ALONSO GUERRERO
Ahora que el mundo se está llenando de indignación vemos los mimbres con que hemos hecho esta democracia. Hasta los troles de la política, desde sus zahúrdas de Twitter y sus púlpitos en las televisiones autonómicas, reaccionan contra el sistema. Los indignados salen a la calle y ocupan hoteles ruinosos para alojar a los desahuciados. Miles de marginados, antes gente normal, se arman de pancartas llenas de verdades y recorren el camino que va de Neptuno a Sol como si fuera el patio de un manicomio.
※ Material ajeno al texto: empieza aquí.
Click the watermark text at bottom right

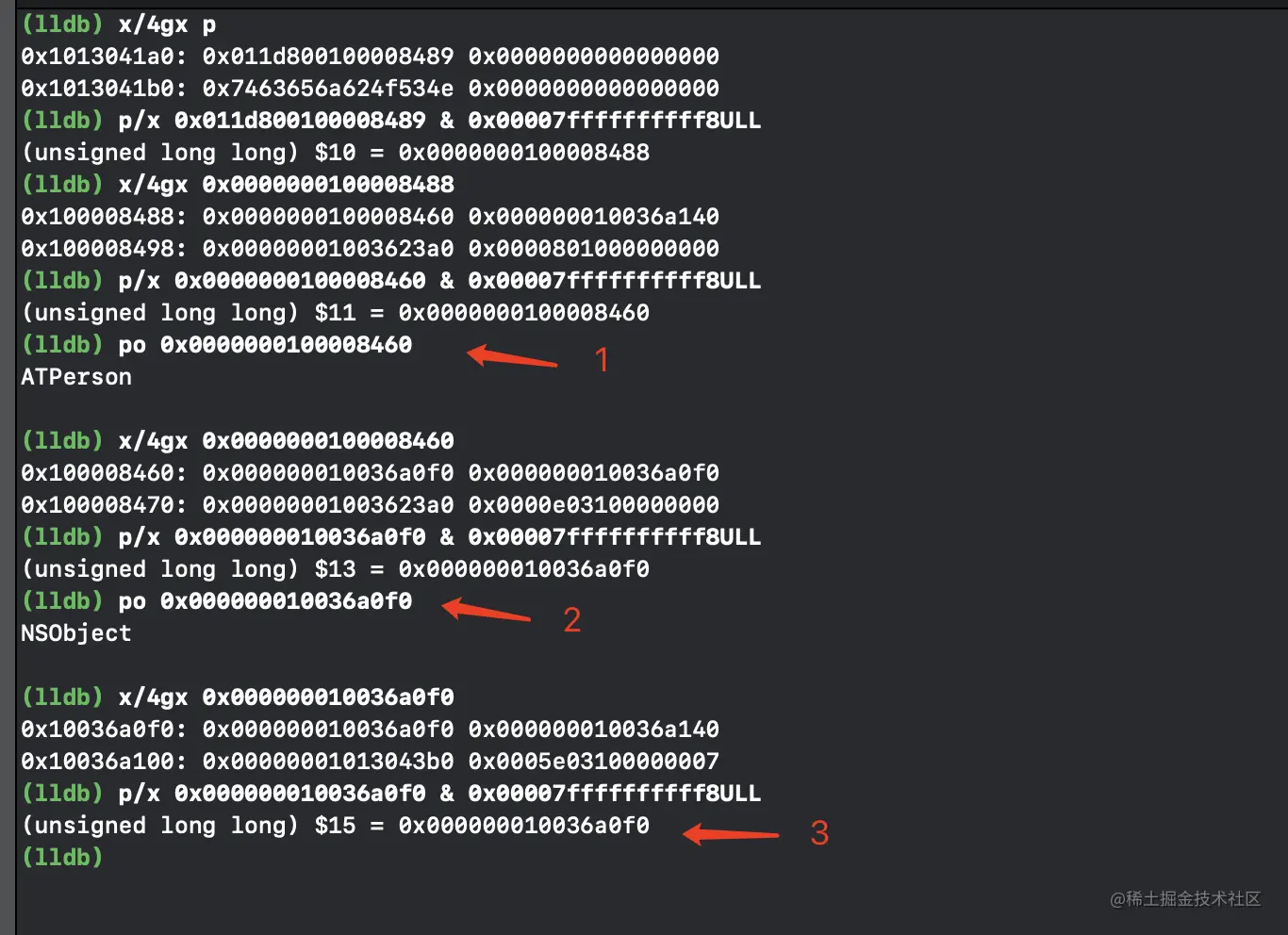coord(1185,899)
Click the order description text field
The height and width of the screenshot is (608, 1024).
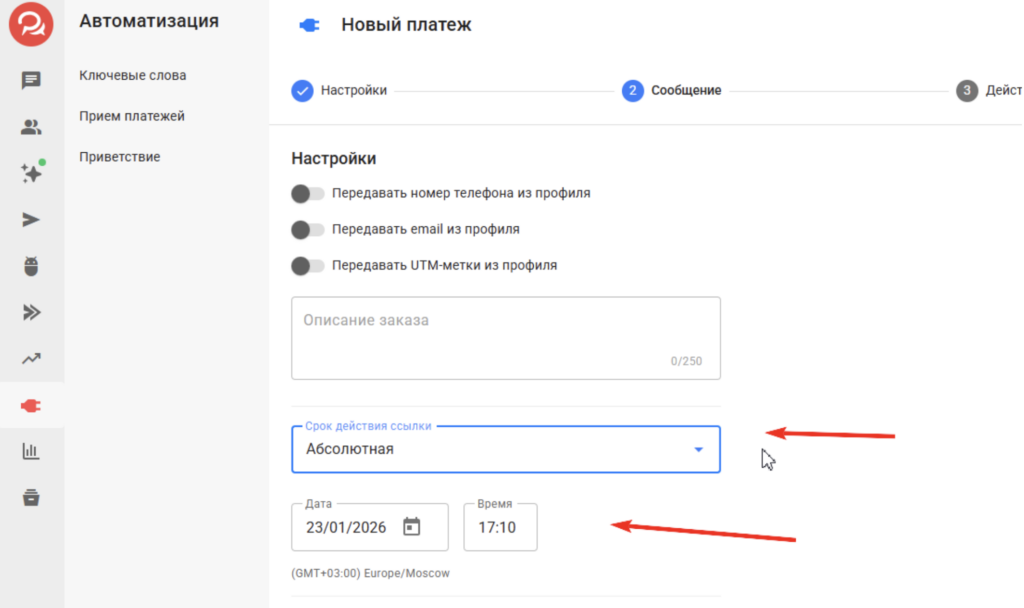tap(505, 337)
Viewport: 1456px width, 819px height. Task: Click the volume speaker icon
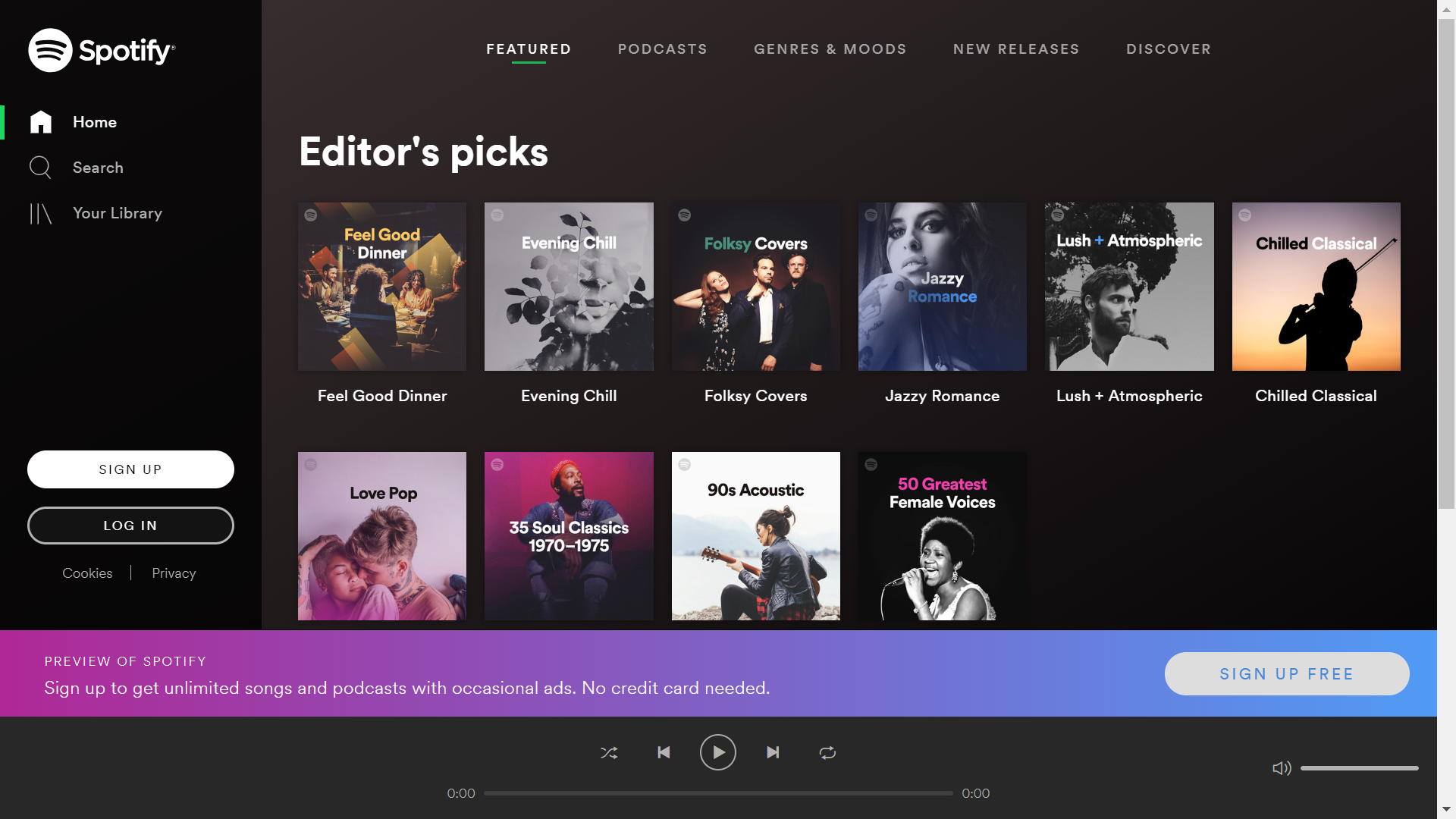1281,767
En la acera de enfrente, los dueños del cortijo se quejan de que las cadenas de los perros que habría que azuzar contra ellos son demasiado cortas. Aguirre quiere regalar a las sectas religiosas las etapas educativas para las que propuso el copago a los alumnos de la pública. No muy lejos, Van Rompuy declara, sin sonrojo, que el dinero que se le está dando a la banca escuece, pero es absolutamente necesario.
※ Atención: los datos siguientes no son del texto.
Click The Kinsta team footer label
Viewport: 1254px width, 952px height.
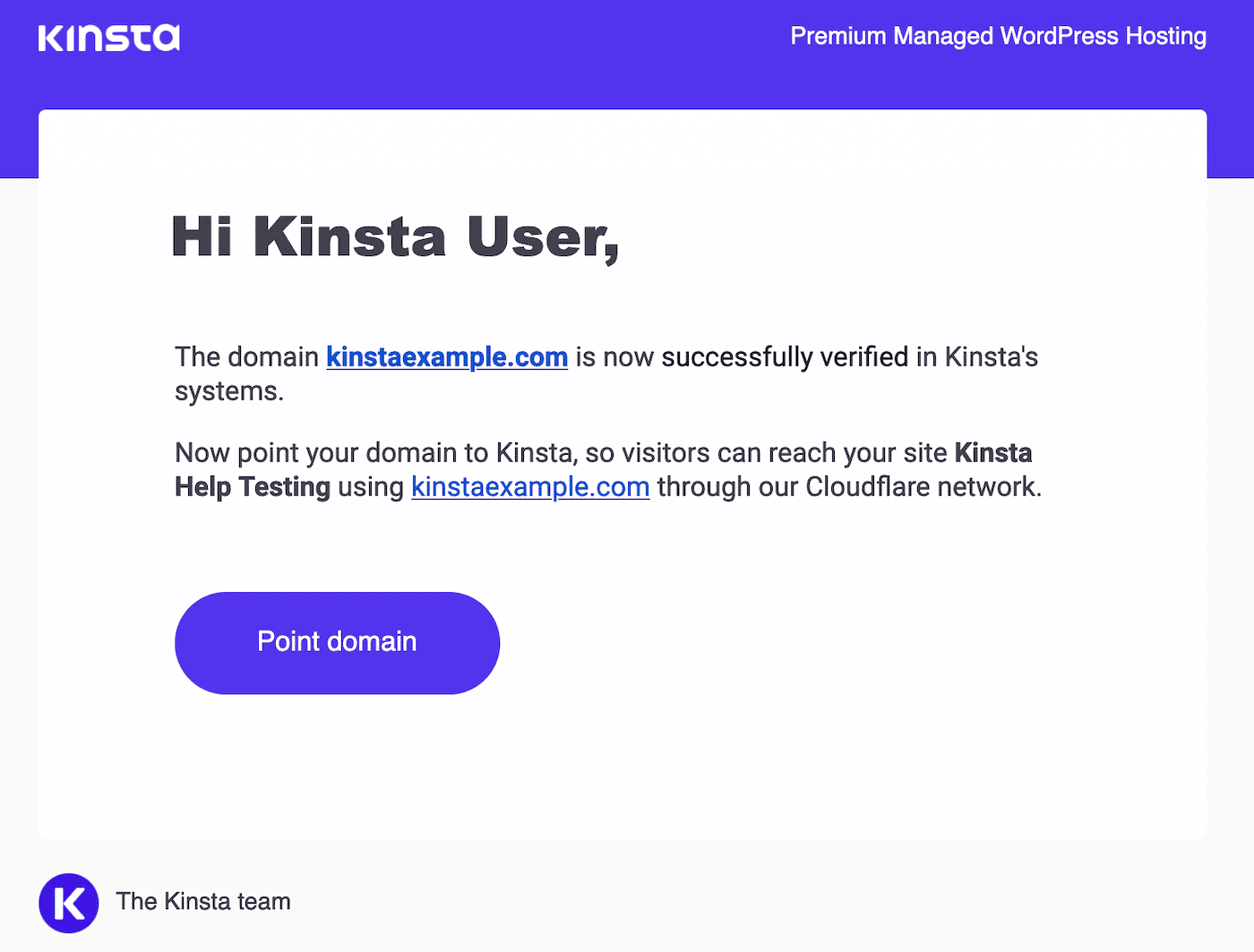[203, 902]
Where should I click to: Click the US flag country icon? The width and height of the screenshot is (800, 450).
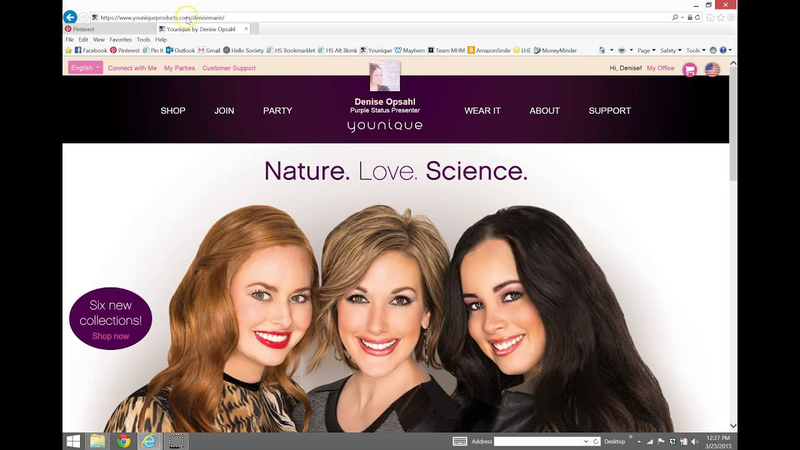click(712, 69)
¿Adónde vamos con este sistema? Es ahora, digo, de la mano de la indignación, cuando nos damos cuenta de que hemos vivido en un engaño. Seguimos mandando militares a Afganistán, pero al menos podemos desquitarnos viendo Hair en la Gran Vía. Protestamos porque no tenemos para comer, así que nos invitan, en cada comicio, a La cena de los idiotas. Los que van a heredar la totalidad de lo real, tras el 20-N, se escandalizan de que haya tanta indignación. ¿Qué esperan? ¿Que el pueblo les dé el 51% de los votos, para así poder pisotear al otro 49%?
Los mandamases conspiran para que esta empresa de trabajo temporal en que se ha convertido el país, la más atiborrada de la historia de la democracia, parezca un bonito baile de máscaras. Están aguardando los resultados del 20-N para justificar la sordera que ya practican frente al clamor de la calle. Nadie plantea cambios, nadie va a trabajar por la mayoría. Nadie va a gravar los dividendos, sólo las nóminas. Nadie denunciará la injusticia en televisión y nadie formateará el disco duro para cargar un sistema operativo que, aunque sea mínimamente, facilite la vida a la gente.